By Valerie Oliveiro, August 19, 2008, in The Urbanwire
History never looked so juicy before. The untold tale of the 50’s Cabaret Queen, Betty Yong, unravels multitudes of unscrupulous men, misfortunes and her struggle to survive. Ogled at by many; she loved the attention. Yet when sincerely loved by few, can she answer a simple question “Do you love me too?”
As black and white footage crackled to life so too did the tale of Betty Yong, the Queen of Cabaret. The old film, supported by archived news reports served well in establishing the 50’s era.
Large white panels slid about the stage; revealing characters, removing props (almost magically) and changing scenes. It was behind these moving panels that actresses Koh Wan Ching, Sia Eemien and He Le Miao swapped roles. The three actresses took on the role of Betty Yong: a highly challenging task, but well executed. The swift moving panels contributed well to smoothen the segue between interchanging roles.
Le Miao portrayed the timid and frightened young Betty who was married off to 63-year-old impotent Uncle Guang. Visuals were off the mark in this scene. Explicit, no. Racy, yes. In your face, yes. Visuals for this scene featured a wobbly 3m phallic structure that an old man (Uncle Guang, no doubt) circled. While Le Miao told of her tragic wedding night when she was groped by Uncle Guang, a large image of a hand creepily crawled down on the panel behind her.
Theme of moral decadence
Moral decadence was questioned time and time again throughout the play. Has Singapore opened its doors to moral decadence? The struggle is experienced by the few men who truly loved Betty: how can they be righteous men in society when their lover is none other than the Cabaret Queen? Angrily, Betty shouts out, “sanctimonious teacher… and myself, the epitome of sin!”
The movement in the 50’s against decadence was reiterated with old news headlines projected on the screens and a humourous chinese opera-like play called ‘Beware the Leery Wolf‘. Accompanied by the chinese drum, gong and cymbals (click to hear what they sound like), the cast transformed into a pig-tailed young girl, two hunters and a big bad wolf. The audience burst into laughter repeatedly throughout the play. It was wordless but effective.
The most haunting scene of ‘I am Queen’ was when all three actresses took the stage as Betty Yong. A dying raped Betty lay in red lights onstage while eerily singing the popular 40’s song, ‘Wo Yao Ni De Ai’. Betty, on her first day at the brothels, appears confused. Then Betty takes the stage as the Queen of Cabaret. The revisitation of these scenes all at one go, heightened by the eeriest rendition ever heard of ‘Wo Yao Ni De Ai’ made ‘I am Queen’ end with room for discussion.
What went amiss
We wanted to delve into the character of Betty Wong, not skim through it. Speaking to the audience after the show, UrbanWire found out they felt the same way. “This story is often untold. I wanted to know what struggles she goes through and how she deals with them,” shared poly student, Benjamin Lee.
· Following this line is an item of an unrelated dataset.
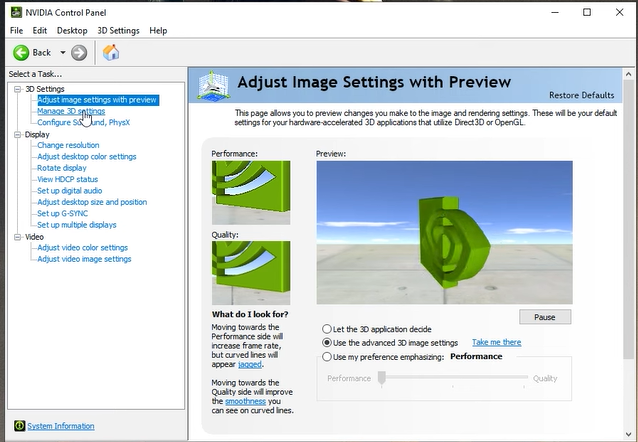Collapse the 3D Settings tree node
This screenshot has height=442, width=638.
pos(17,90)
On the theme of moral decadence, Tricia Yeo, mentioned that she found herself empathising with Betty’s righteous lovers. “It was a tough for her lovers to live the life of a righteous man in society by day and by night became the lover of a cabaret queen. I would have loved to see how he wrestled with his dilemma - that would have been admiring to watch.”
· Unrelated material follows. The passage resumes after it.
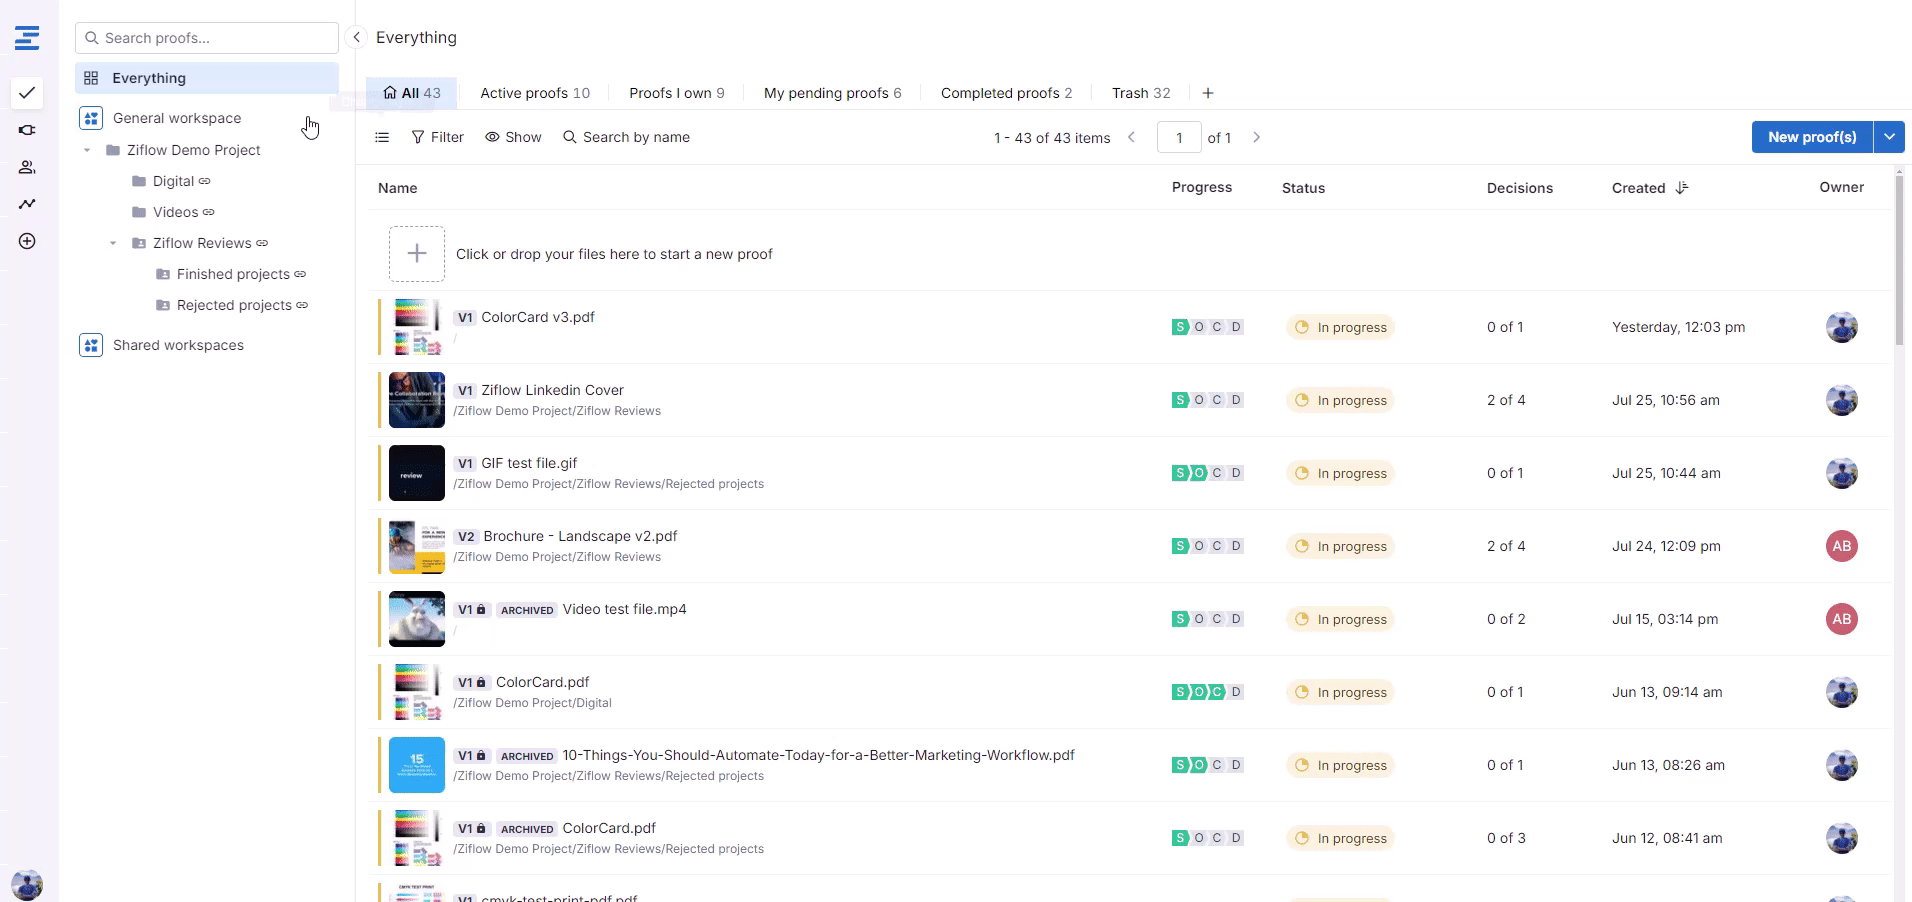Switch to the Trash tab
UrbanWire gives ‘I am Queen’ 3.5 out of 5 stars for its excellent direction that captured our attention for the whole 90 minutes. The moving panels deserve an A+ in set design for its seamless movements. The trio who played Betty Yong took their character seriously and lit the stage with their fiery focus. The mini play about the wolf within the play was a comedic, light filler to the 90 minute play. Overall, well done to writers Quah Sy Ren and Liu Xiaoyi for their cleverly written lines and Wu Xi for his superb direction!